** Begin Extract to read **

Condition of real roots | Tomato objective 291

Problem: If the roots of the equation ${(x-a)(x-b)}$+${(x-b)(x-c)}$+${(x-c)(x-a)}$=$0$, (where a,b,c are real numbers) are equal , then

(A) $b^2-4ac=0$

(B) $a=b=c$

(C)  a+b+c=0

(D)  none of foregoing statements is correct

Answer: $(B)$ 

${(x-a)(x-b)}$+${(x-b)(x-c)}$+${(x-c)(x-a)}$=$0$

=> $x^2-{(a+b)}x$+$ab+x^2-{(b+c)}x$+$bc+x^2-{(c+a)}x+ca$=$0$

=> $3x^2-2{(a+b+c)}x$+$(ab+bc+ca)$=$0$

discriminant, of the equation is

=> $4{(a+b+c)^2}$-$4.3{(ab+bc+ca)}$=$0$

=> $a^2+b^2+c^2+2(ab+bc+ca)$-$3(ab+bc+ca)$=$0$

=> $a^2+b^2+c^2$-$(ab+bc+ca)$=$0$

=> $a=b=c$

So, option (B) is correct.

** End Extract to read **

Tasks to carry out:
1. Which option does the real-roots problem give as its answer?
2. Copy out everything in the real-roots problem from "discriminant, of the" down to "So, option (B) is correct.".

** Begin Provided records **

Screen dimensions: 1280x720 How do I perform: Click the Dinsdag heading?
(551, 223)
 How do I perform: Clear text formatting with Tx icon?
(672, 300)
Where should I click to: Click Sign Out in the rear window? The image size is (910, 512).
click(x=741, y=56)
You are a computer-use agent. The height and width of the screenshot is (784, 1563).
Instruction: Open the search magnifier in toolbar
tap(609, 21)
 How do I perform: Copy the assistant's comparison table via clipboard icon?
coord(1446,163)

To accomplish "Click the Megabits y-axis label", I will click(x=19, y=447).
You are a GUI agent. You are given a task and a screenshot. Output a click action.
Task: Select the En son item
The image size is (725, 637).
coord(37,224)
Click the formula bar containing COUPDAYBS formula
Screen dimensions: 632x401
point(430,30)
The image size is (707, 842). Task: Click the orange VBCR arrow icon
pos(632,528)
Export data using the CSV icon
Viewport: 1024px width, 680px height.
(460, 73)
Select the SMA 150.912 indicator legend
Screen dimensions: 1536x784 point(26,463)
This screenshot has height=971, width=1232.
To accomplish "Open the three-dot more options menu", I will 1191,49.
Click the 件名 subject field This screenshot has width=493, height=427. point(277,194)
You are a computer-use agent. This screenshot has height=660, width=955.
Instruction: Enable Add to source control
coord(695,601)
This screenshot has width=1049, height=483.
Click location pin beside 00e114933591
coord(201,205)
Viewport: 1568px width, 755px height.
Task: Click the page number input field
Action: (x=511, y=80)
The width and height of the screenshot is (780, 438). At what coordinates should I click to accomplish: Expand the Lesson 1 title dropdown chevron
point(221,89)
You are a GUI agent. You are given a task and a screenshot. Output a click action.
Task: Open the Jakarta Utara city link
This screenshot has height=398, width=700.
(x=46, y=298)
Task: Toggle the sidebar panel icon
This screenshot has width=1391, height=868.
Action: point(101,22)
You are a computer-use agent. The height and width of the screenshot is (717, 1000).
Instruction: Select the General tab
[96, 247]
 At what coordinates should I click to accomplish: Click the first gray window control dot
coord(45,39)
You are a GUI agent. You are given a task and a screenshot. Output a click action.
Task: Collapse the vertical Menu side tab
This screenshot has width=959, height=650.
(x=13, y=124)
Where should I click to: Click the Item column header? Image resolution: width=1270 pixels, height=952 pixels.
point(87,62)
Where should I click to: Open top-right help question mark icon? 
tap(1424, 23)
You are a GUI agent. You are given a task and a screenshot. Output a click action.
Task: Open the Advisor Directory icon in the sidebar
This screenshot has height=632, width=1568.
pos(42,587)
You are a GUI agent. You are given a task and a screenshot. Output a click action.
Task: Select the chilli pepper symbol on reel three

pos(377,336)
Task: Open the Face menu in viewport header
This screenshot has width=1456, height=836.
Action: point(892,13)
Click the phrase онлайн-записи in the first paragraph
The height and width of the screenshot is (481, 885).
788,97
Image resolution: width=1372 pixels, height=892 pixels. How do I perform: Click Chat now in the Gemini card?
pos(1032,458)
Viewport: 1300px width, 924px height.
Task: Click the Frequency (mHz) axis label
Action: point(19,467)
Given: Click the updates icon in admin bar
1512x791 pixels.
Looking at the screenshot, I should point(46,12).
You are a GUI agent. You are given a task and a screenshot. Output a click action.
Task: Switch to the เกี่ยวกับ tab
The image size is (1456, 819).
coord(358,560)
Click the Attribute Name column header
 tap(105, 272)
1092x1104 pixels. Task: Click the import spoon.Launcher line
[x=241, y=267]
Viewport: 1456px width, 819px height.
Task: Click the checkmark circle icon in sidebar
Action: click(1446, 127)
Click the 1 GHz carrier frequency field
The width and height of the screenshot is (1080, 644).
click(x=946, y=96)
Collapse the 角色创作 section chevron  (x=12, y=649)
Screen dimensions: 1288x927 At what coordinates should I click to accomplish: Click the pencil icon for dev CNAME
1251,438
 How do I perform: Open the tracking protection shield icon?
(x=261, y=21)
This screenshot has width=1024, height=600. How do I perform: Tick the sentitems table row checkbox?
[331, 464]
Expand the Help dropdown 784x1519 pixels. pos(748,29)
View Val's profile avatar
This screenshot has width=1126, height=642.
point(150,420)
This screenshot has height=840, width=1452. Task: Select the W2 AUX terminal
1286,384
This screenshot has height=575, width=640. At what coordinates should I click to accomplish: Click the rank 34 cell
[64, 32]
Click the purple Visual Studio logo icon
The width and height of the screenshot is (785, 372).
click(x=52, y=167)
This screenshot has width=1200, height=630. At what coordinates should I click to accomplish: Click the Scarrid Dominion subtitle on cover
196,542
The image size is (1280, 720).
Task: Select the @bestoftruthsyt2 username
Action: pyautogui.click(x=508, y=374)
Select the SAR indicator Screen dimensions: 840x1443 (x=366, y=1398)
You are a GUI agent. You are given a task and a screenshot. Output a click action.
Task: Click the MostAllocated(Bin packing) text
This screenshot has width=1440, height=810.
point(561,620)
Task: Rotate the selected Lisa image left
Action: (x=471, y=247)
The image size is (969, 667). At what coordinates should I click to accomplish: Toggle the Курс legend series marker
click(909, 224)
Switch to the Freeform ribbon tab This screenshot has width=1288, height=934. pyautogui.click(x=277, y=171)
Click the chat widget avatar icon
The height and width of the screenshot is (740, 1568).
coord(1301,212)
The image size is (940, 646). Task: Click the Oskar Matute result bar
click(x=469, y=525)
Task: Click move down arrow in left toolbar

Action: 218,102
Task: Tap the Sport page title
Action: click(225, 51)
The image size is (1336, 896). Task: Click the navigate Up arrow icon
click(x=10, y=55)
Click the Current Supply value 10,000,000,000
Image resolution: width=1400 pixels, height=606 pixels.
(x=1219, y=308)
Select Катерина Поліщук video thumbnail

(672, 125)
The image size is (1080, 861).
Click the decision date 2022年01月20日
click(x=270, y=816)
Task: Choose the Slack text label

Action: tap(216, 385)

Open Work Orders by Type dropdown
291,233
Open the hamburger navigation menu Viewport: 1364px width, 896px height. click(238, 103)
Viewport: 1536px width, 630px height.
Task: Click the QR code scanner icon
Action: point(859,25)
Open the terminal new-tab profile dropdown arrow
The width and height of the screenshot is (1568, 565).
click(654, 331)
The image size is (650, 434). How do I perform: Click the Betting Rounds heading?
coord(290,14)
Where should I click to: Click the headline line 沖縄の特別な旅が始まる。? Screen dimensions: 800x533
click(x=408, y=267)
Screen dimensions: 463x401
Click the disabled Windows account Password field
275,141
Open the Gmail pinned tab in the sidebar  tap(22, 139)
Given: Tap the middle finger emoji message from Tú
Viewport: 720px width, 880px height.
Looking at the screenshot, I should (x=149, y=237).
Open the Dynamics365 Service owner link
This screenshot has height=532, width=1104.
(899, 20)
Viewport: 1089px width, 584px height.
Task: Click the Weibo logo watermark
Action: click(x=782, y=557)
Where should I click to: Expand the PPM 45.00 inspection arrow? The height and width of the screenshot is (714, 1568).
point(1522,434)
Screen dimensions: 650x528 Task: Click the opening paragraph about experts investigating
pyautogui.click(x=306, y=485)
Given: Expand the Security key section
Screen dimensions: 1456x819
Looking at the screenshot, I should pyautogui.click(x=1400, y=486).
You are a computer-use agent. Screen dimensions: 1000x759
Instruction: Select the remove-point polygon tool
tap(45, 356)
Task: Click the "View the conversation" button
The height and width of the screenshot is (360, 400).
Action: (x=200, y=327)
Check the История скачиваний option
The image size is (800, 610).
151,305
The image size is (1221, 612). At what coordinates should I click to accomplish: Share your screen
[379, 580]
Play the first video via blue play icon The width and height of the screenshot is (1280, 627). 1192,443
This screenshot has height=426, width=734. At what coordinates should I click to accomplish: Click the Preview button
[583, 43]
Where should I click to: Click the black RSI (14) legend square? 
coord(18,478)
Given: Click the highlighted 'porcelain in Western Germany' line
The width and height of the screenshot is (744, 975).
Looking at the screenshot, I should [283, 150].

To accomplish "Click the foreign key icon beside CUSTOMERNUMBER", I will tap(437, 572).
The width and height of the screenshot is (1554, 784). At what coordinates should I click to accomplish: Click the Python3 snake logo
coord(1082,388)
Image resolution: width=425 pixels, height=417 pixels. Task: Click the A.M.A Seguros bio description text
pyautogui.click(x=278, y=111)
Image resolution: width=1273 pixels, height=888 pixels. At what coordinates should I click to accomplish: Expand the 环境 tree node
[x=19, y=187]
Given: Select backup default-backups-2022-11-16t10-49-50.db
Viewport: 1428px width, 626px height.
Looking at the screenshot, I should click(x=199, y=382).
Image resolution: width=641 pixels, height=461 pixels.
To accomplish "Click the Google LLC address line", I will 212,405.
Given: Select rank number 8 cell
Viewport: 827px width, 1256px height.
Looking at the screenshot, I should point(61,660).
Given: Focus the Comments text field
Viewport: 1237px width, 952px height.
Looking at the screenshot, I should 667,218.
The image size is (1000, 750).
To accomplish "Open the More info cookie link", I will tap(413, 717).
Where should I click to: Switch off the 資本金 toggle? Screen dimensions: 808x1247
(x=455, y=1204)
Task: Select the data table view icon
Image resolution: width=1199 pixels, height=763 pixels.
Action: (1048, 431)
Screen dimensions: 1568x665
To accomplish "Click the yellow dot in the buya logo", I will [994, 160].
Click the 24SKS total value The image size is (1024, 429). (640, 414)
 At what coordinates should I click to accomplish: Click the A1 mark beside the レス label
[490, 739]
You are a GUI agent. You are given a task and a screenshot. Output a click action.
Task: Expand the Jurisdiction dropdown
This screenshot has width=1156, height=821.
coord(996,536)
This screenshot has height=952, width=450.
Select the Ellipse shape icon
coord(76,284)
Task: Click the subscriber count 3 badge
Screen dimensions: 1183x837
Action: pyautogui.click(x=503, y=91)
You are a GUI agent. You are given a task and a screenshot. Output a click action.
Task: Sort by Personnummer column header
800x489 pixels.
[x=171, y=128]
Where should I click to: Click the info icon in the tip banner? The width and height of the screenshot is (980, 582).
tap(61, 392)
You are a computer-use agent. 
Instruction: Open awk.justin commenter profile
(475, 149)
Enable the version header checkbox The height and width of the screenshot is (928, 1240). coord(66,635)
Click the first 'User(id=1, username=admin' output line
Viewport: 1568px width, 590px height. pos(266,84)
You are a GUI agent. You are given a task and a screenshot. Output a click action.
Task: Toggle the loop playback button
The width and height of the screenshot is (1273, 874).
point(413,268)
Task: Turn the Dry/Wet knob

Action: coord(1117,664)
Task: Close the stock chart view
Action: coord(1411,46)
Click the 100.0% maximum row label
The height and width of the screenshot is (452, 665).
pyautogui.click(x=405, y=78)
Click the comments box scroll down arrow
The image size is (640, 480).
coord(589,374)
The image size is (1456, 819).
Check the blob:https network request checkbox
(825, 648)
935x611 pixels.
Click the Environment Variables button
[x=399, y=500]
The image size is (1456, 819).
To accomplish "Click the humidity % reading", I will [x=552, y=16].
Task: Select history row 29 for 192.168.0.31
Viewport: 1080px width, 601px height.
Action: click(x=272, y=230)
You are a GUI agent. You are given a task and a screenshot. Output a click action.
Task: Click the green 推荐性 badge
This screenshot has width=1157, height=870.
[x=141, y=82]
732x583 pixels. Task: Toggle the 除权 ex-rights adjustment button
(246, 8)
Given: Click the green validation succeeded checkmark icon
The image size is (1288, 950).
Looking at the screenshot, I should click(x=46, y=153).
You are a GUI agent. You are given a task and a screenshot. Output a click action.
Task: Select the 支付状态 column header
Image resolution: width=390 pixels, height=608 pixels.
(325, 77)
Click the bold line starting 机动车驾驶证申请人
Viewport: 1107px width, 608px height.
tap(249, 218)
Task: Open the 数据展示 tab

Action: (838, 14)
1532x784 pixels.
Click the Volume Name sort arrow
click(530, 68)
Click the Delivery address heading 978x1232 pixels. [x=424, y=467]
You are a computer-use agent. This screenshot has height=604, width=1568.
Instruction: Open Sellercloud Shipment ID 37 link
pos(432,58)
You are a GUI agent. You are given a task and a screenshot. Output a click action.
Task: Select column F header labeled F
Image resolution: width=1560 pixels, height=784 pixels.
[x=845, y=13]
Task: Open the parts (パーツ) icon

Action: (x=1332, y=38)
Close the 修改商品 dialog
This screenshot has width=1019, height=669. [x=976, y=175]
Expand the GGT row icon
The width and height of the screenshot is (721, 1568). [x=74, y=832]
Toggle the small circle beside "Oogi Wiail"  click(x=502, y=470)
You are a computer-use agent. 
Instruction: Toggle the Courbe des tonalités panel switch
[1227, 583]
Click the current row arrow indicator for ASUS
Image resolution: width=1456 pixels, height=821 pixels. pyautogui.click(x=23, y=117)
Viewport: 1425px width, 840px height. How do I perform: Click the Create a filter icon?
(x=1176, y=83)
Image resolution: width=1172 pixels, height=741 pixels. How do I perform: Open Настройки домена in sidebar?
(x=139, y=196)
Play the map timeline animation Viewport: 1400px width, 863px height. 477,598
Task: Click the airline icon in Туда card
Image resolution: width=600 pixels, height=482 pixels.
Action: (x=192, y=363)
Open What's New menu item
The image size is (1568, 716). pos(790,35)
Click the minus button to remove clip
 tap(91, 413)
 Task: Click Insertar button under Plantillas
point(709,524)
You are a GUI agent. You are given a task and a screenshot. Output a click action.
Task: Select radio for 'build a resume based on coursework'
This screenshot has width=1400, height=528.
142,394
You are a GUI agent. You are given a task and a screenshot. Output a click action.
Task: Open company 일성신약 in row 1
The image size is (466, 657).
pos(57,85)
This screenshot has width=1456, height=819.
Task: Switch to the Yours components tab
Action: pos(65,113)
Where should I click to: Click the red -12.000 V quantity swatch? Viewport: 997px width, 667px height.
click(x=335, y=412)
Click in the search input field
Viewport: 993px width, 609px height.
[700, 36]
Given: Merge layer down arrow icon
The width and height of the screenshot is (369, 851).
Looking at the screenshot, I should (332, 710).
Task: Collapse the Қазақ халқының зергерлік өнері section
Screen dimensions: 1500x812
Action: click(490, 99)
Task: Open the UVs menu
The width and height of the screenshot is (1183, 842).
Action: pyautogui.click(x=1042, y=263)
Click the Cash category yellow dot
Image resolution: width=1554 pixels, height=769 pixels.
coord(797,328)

** End Provided records **

Answers:
1. Option (B): a = b = c.

2.
discriminant, of the equation is

=> $4{(a+b+c)^2}$-$4.3{(ab+bc+ca)}$=$0$

=> $a^2+b^2+c^2+2(ab+bc+ca)$-$3(ab+bc+ca)$=$0$

=> $a^2+b^2+c^2$-$(ab+bc+ca)$=$0$

=> $a=b=c$

So, option (B) is correct.